“Prendere vita nella stanza d’analisi” di Thomas H. Ogden
Thomas H. Ogden, una delle figure più in vista della psicoanalisi contemporanea, in “Prendere vita nella stanza d’analisi” (Raffaello Cortina Editore, 2022, pp. 196, euro 20) ha raccolto una serie di suoi articoli che ha pubblicato, negli ultimi anni, su riviste internazionali di psicoanalisi. Un percorso, fatto di pubblicazioni, che fa comprendere in modo chiaro al lettore la sua nuova visione della psicoanalisi e della relazione con il paziente nella stanza d’analisi. Il passaggio a cui Ogden cerca di accompagnare il lettore, è quello che va da una “psicoanalisi epistemologica” (psicoanalisi del conoscere e comprendere) a una nuova psicoanalisi, la “psicoanalisi ontologica” (una psicoanalisi dell’essere e del divenire).
Ogden diffonde una nuova concezione della mente del paziente, che diviene processo vivente e, in quanto tale, si manifesta nell’esperienza in atto. L’obiettivo della psicoanalisi ontologica è quello di permettere al paziente l’esperienza di scoprire creativamente sé stesso, sentendosi pienamente vivo e pienamente sé stesso. Diverse volte tornano nelle pagine del libro alcune domande. Come funziona la terapia? Come si definisce la salute mentale? Cosa vuole il paziente dalla terapia? E soprattutto, come può l’analista essere autentico nella stanza d’analisi con il suo paziente? Un paziente con cui il terapeuta gioca, co-crea la seduta e la relazione.

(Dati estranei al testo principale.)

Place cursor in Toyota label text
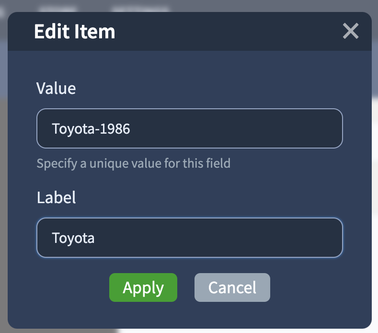pyautogui.click(x=73, y=238)
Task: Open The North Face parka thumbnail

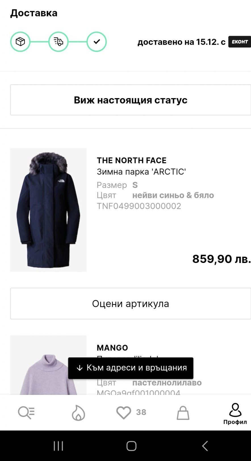Action: (x=48, y=210)
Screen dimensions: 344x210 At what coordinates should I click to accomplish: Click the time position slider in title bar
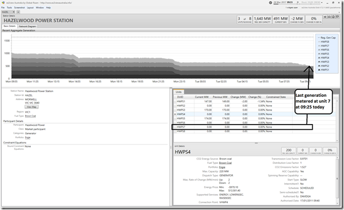pos(285,4)
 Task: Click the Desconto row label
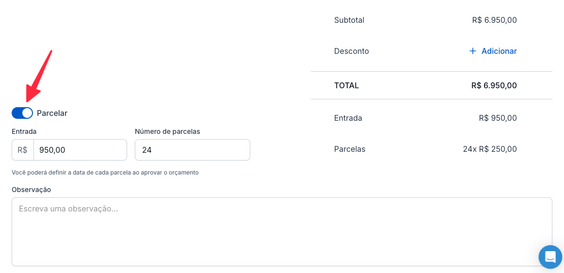[x=352, y=51]
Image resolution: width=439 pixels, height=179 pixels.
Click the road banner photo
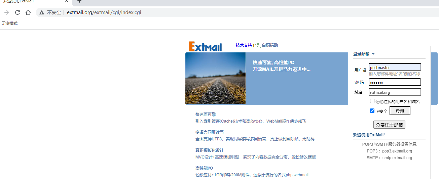[215, 78]
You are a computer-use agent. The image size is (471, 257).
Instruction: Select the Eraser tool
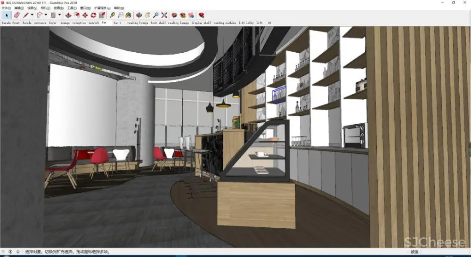point(16,15)
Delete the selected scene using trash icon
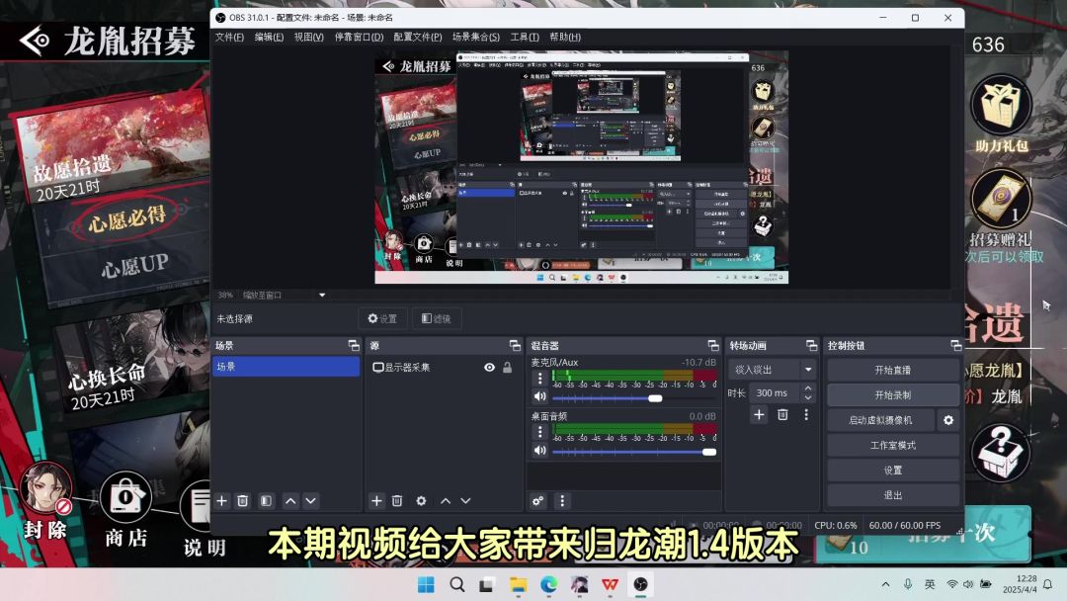 click(243, 501)
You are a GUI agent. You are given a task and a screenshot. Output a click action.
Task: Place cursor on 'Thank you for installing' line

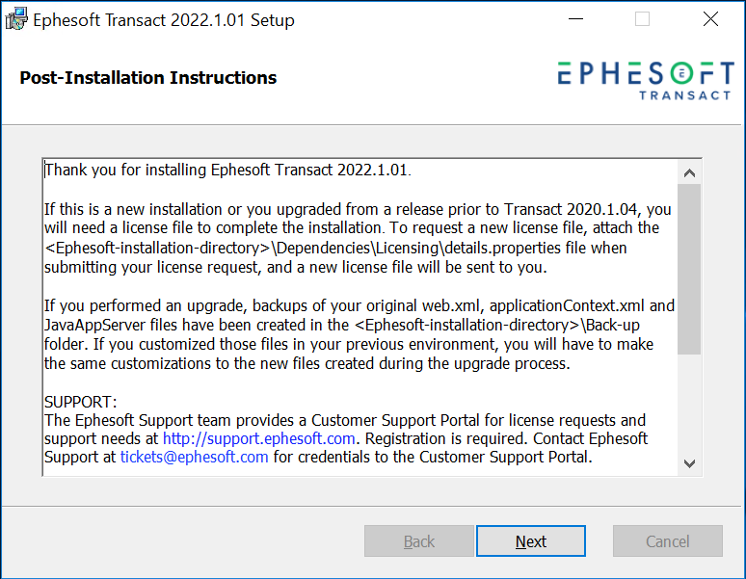point(227,170)
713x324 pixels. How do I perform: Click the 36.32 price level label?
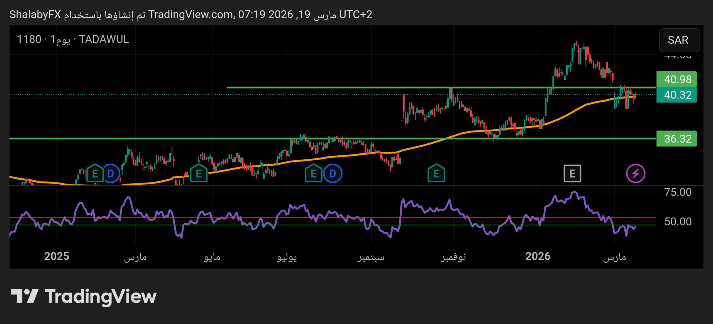click(x=677, y=139)
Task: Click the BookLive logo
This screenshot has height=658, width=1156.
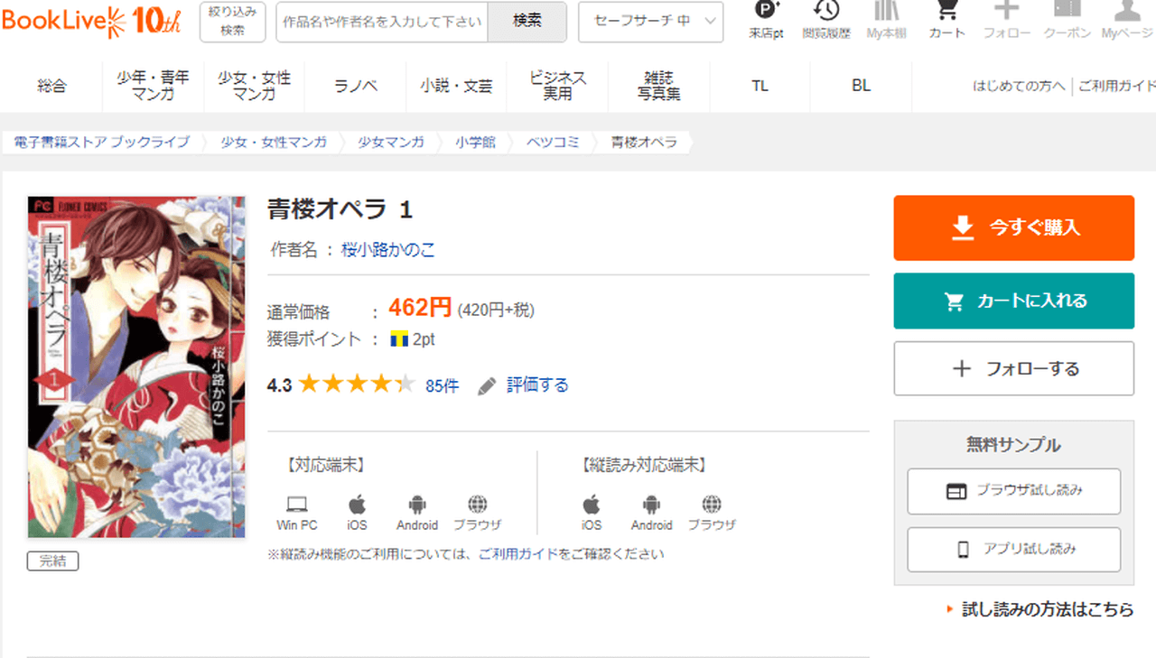Action: 90,21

Nei capitoli II e IV l’autore si sofferma su due degli scritti più importanti di Winnicott, che riguardano l’esperienza di essere e diventare se stessi “con tutto il senso del reale” come obiettivo della psicoanalisi. Nei capitoli, III e V, invece, l’autore descrive il suo modo di praticare la psicoanalisi, spiegando cosa realmente significhi inventare la psicoanalisi con ogni paziente, spiegando come, nella seduta con i suoi pazienti, l’autore non sia interessato tanto a fare un’interpretazione coerente quanto nell’essere presente e nel fare esperienza insieme a essi di aspetti della propria esistenza che i pazienti non hanno ancora potuto vivere. Nei capitoli VI e VII vengono esplorati due sviluppi nella teoria analitica, il cambiamento della concezione della nascita della mente e l’uso fondamentale del linguaggio nel comunicare la realtà psichica del paziente. Nel capitolo VIII l’autore spinge il lettore a gustare e fare esperienza, facendo sperimentare piacere e meraviglia nella lettura di una poesia di Frost e una di Dickinson. Nell’ultimo capitolo, infine, viene trattata l’esperienza della scrittura analitica.
Un libro affascinante, aperto, ricco di punti di riflessione e di nuove conoscenze, che sono di grande interesse non solo per psicoanalisti ma per ogni psicoterapeuta e ogni curioso interessato al modo in cui la mente e l’esperienza umana prendono vita.
“La verità nel setting analitico è estremamente difficile e dolorosa da sperimentare ed esprimere, perché la verità che il paziente cerca quando chiede aiuto a un’analista è la verità di esperienze che erano insopportabili quando sono accadute, e rimangono insopportabili. Ogni coppia analitica è impegnata fin dall’inizio nel compito di creare un modo di parlare che sia adeguato a dare espressione sia alla paura della verità del paziente sia al bisogno del paziente di conoscere la verità della sua esperienza.”